§ Problem details
Reproduce the article below on dentists' pay and NHS underinvestment word for word, from its headline to its final quotation.

Pay cuts add to decade of under investment
The British Dental Association (BDA) has said underinvestment in dentistry is bringing NHS services to the brink, as the Review Body on Doctors’ and Dentists’ Remuneration (DDRB) announced its recommendation of a below inflation pay uplift of 1 per cent for dentists in 2017/18.
The BDA has said that the report has comprehensively failed to recognise the impact that a collapse of 35 per cent in earnings since 2006 has had on investment in dental practices. NHS dentists in England have not received any direct capital investment in recent years, while GPs have continued support through a five-year £900m fund, with an additional £56m fund for practice resilience, including support for GPs suffering burnout and stress.
The BDA has lamented the underinvestment and lack of government strategy and action on oral disease. Recent analysis from the Royal College of Surgeons has shown a 24 per cent rise in the number of tooth extractions performed on nought to four-year-olds in hospitals in England over the last decade.
Comment from around the UK
Henrik Overgaard-Nielsen, chair of General Dental Practice at the BDA, said, “At the same time that child tooth extractions are surging, the Government seems intent on making NHS dentistry unsustainable. Dentists have seen a 35 per cent drop in earnings in the past 10 years. Today’s uplift does nothing to address – let alone reverse – a drop that’s already impacting on our ability to deliver the improvements in facilities, equipment and training our patients deserve.
“We’re living in uncertain times with the fall in the value of the pound, the rise in the cost of materials and the spiralling costs of regulatory compliance, and all compounded by the chronic underinvestment in NHS dentistry.
“This is a devastating blow for dentists’ morale and these deep and sustained cuts have long ceased to be a question of ‘pay restraint’ or ‘efficiency savings’."

§ Data below
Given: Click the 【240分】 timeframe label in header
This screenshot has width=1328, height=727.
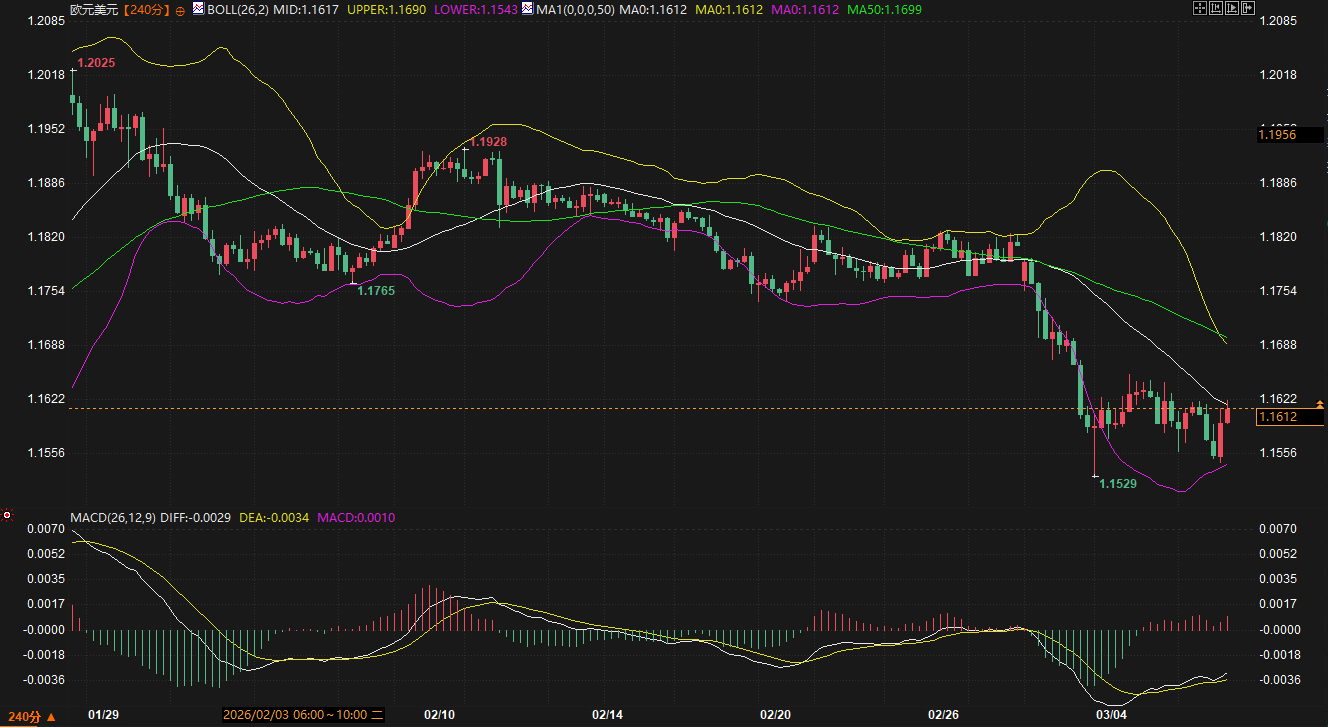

§ Response for this exercise
Pay cuts add to decade of under investment
The British Dental Association (BDA) has said underinvestment in dentistry is bringing NHS services to the brink, as the Review Body on Doctors’ and Dentists’ Remuneration (DDRB) announced its recommendation of a below inflation pay uplift of 1 per cent for dentists in 2017/18.
The BDA has said that the report has comprehensively failed to recognise the impact that a collapse of 35 per cent in earnings since 2006 has had on investment in dental practices. NHS dentists in England have not received any direct capital investment in recent years, while GPs have continued support through a five-year £900m fund, with an additional £56m fund for practice resilience, including support for GPs suffering burnout and stress.
The BDA has lamented the underinvestment and lack of government strategy and action on oral disease. Recent analysis from the Royal College of Surgeons has shown a 24 per cent rise in the number of tooth extractions performed on nought to four-year-olds in hospitals in England over the last decade.
Comment from around the UK
Henrik Overgaard-Nielsen, chair of General Dental Practice at the BDA, said, “At the same time that child tooth extractions are surging, the Government seems intent on making NHS dentistry unsustainable. Dentists have seen a 35 per cent drop in earnings in the past 10 years. Today’s uplift does nothing to address – let alone reverse – a drop that’s already impacting on our ability to deliver the improvements in facilities, equipment and training our patients deserve.
“We’re living in uncertain times with the fall in the value of the pound, the rise in the cost of materials and the spiralling costs of regulatory compliance, and all compounded by the chronic underinvestment in NHS dentistry.
“This is a devastating blow for dentists’ morale and these deep and sustained cuts have long ceased to be a question of ‘pay restraint’ or ‘efficiency savings’."